— begin Data for this exercise —
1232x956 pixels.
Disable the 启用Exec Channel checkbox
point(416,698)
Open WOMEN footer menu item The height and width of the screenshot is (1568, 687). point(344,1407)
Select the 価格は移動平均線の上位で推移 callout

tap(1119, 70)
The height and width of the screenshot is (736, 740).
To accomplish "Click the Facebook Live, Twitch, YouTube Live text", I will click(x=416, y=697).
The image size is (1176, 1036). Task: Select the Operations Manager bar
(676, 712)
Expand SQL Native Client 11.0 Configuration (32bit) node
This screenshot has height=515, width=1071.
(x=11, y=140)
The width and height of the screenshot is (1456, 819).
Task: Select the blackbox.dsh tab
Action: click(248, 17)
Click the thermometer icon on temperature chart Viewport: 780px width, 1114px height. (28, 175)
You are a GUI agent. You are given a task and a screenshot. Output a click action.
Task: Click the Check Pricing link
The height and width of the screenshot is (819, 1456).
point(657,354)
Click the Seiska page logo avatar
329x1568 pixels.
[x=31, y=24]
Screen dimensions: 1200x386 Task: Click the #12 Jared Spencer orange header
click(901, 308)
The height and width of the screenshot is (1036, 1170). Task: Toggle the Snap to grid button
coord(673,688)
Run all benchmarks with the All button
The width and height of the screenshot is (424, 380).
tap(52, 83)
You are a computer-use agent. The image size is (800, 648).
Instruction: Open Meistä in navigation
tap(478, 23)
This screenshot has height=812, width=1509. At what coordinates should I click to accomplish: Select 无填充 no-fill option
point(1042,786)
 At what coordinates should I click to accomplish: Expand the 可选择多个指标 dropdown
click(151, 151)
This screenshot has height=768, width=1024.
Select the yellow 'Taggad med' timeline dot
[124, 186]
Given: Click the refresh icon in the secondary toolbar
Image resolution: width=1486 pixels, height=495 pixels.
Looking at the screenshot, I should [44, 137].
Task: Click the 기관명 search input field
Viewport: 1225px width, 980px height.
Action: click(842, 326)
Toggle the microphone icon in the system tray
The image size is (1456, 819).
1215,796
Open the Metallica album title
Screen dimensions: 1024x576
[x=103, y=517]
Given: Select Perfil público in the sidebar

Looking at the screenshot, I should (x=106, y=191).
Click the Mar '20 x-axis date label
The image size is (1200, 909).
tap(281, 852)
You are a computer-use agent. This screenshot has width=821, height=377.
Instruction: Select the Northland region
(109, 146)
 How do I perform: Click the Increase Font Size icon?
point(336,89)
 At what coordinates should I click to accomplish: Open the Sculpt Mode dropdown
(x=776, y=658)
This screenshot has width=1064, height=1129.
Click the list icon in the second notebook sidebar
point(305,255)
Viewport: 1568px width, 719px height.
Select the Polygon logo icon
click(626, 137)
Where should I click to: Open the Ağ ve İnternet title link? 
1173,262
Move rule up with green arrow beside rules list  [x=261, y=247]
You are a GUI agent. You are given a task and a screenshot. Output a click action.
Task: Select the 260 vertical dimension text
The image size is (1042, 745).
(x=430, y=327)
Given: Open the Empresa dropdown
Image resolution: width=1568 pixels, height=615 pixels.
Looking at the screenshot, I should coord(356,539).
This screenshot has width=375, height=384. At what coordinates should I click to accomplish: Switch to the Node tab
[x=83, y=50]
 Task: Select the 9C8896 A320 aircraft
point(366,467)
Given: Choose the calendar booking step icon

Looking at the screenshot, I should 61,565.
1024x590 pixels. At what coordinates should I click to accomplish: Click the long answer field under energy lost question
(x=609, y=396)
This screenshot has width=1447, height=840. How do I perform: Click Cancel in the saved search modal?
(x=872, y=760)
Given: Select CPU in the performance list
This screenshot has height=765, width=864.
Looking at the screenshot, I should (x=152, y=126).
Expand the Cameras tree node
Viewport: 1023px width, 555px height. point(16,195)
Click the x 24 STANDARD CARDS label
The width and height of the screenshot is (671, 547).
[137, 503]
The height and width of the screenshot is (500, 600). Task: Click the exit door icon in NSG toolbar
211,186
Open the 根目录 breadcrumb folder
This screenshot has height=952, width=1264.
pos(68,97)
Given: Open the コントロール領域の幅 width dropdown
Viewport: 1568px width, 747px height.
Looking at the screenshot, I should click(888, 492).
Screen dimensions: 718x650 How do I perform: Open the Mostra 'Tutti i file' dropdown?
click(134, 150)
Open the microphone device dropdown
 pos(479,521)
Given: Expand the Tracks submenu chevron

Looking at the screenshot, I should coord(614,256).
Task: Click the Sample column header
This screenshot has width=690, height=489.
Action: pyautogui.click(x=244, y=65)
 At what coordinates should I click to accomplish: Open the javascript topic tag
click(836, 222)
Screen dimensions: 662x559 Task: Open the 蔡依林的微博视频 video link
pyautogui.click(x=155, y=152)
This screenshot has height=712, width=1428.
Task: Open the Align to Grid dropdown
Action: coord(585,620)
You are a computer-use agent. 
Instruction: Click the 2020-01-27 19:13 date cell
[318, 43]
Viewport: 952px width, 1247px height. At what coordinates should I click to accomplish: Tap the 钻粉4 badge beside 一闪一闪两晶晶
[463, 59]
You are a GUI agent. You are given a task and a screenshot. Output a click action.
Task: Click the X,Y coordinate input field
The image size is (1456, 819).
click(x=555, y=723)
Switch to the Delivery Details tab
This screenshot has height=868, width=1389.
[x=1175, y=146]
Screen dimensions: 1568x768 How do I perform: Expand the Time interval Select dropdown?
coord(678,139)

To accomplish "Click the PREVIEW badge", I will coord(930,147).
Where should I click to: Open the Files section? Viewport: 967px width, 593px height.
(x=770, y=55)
— end Data for this exercise —
> [Work to complete]
Reproduce every row above word for word.

> [The result]
1232x956 pixels.
Disable the 启用Exec Channel checkbox
point(416,698)
Open WOMEN footer menu item The height and width of the screenshot is (1568, 687). point(344,1407)
Select the 価格は移動平均線の上位で推移 callout

tap(1119, 70)
The height and width of the screenshot is (736, 740).
To accomplish "Click the Facebook Live, Twitch, YouTube Live text", I will click(x=416, y=697).
The image size is (1176, 1036). Task: Select the Operations Manager bar
(676, 712)
Expand SQL Native Client 11.0 Configuration (32bit) node
This screenshot has height=515, width=1071.
(x=11, y=140)
The width and height of the screenshot is (1456, 819).
Task: Select the blackbox.dsh tab
Action: click(248, 17)
Click the thermometer icon on temperature chart Viewport: 780px width, 1114px height. (28, 175)
You are a GUI agent. You are given a task and a screenshot. Output a click action.
Task: Click the Check Pricing link
The height and width of the screenshot is (819, 1456).
point(657,354)
Click the Seiska page logo avatar
329x1568 pixels.
[x=31, y=24]
Screen dimensions: 1200x386 Task: Click the #12 Jared Spencer orange header
click(901, 308)
The height and width of the screenshot is (1036, 1170). Task: Toggle the Snap to grid button
coord(673,688)
Run all benchmarks with the All button
The width and height of the screenshot is (424, 380).
tap(52, 83)
You are a computer-use agent. The image size is (800, 648).
Instruction: Open Meistä in navigation
tap(478, 23)
This screenshot has height=812, width=1509. At what coordinates should I click to accomplish: Select 无填充 no-fill option
point(1042,786)
 At what coordinates should I click to accomplish: Expand the 可选择多个指标 dropdown
click(151, 151)
This screenshot has height=768, width=1024.
Select the yellow 'Taggad med' timeline dot
[124, 186]
Given: Click the refresh icon in the secondary toolbar
Image resolution: width=1486 pixels, height=495 pixels.
Looking at the screenshot, I should [44, 137].
Task: Click the 기관명 search input field
Viewport: 1225px width, 980px height.
Action: click(842, 326)
Toggle the microphone icon in the system tray
The image size is (1456, 819).
1215,796
Open the Metallica album title
Screen dimensions: 1024x576
[x=103, y=517]
Given: Select Perfil público in the sidebar

Looking at the screenshot, I should (x=106, y=191).
Click the Mar '20 x-axis date label
The image size is (1200, 909).
tap(281, 852)
You are a computer-use agent. This screenshot has width=821, height=377.
Instruction: Select the Northland region
(109, 146)
 How do I perform: Click the Increase Font Size icon?
point(336,89)
 At what coordinates should I click to accomplish: Open the Sculpt Mode dropdown
(x=776, y=658)
This screenshot has width=1064, height=1129.
Click the list icon in the second notebook sidebar
point(305,255)
Viewport: 1568px width, 719px height.
Select the Polygon logo icon
click(626, 137)
Where should I click to: Open the Ağ ve İnternet title link? 
1173,262
Move rule up with green arrow beside rules list  [x=261, y=247]
You are a GUI agent. You are given a task and a screenshot. Output a click action.
Task: Select the 260 vertical dimension text
The image size is (1042, 745).
(x=430, y=327)
Given: Open the Empresa dropdown
Image resolution: width=1568 pixels, height=615 pixels.
Looking at the screenshot, I should coord(356,539).
This screenshot has width=375, height=384. At what coordinates should I click to accomplish: Switch to the Node tab
[x=83, y=50]
 Task: Select the 9C8896 A320 aircraft
point(366,467)
Given: Choose the calendar booking step icon

Looking at the screenshot, I should 61,565.
1024x590 pixels. At what coordinates should I click to accomplish: Click the long answer field under energy lost question
(x=609, y=396)
This screenshot has width=1447, height=840. How do I perform: Click Cancel in the saved search modal?
(x=872, y=760)
Given: Select CPU in the performance list
This screenshot has height=765, width=864.
Looking at the screenshot, I should (x=152, y=126).
Expand the Cameras tree node
Viewport: 1023px width, 555px height. point(16,195)
Click the x 24 STANDARD CARDS label
The width and height of the screenshot is (671, 547).
[137, 503]
The height and width of the screenshot is (500, 600). Task: Click the exit door icon in NSG toolbar
211,186
Open the 根目录 breadcrumb folder
This screenshot has height=952, width=1264.
pos(68,97)
Given: Open the コントロール領域の幅 width dropdown
Viewport: 1568px width, 747px height.
Looking at the screenshot, I should click(888, 492).
Screen dimensions: 718x650 How do I perform: Open the Mostra 'Tutti i file' dropdown?
click(134, 150)
Open the microphone device dropdown
 pos(479,521)
Given: Expand the Tracks submenu chevron

Looking at the screenshot, I should coord(614,256).
Task: Click the Sample column header
This screenshot has width=690, height=489.
Action: pyautogui.click(x=244, y=65)
 At what coordinates should I click to accomplish: Open the javascript topic tag
click(836, 222)
Screen dimensions: 662x559 Task: Open the 蔡依林的微博视频 video link
pyautogui.click(x=155, y=152)
This screenshot has height=712, width=1428.
Task: Open the Align to Grid dropdown
Action: coord(585,620)
You are a computer-use agent. 
Instruction: Click the 2020-01-27 19:13 date cell
[318, 43]
Viewport: 952px width, 1247px height. At what coordinates should I click to accomplish: Tap the 钻粉4 badge beside 一闪一闪两晶晶
[463, 59]
You are a GUI agent. You are given a task and a screenshot. Output a click action.
Task: Click the X,Y coordinate input field
The image size is (1456, 819).
click(x=555, y=723)
Switch to the Delivery Details tab
This screenshot has height=868, width=1389.
[x=1175, y=146]
Screen dimensions: 1568x768 How do I perform: Expand the Time interval Select dropdown?
coord(678,139)

To accomplish "Click the PREVIEW badge", I will coord(930,147).
Where should I click to: Open the Files section? Viewport: 967px width, 593px height.
(x=770, y=55)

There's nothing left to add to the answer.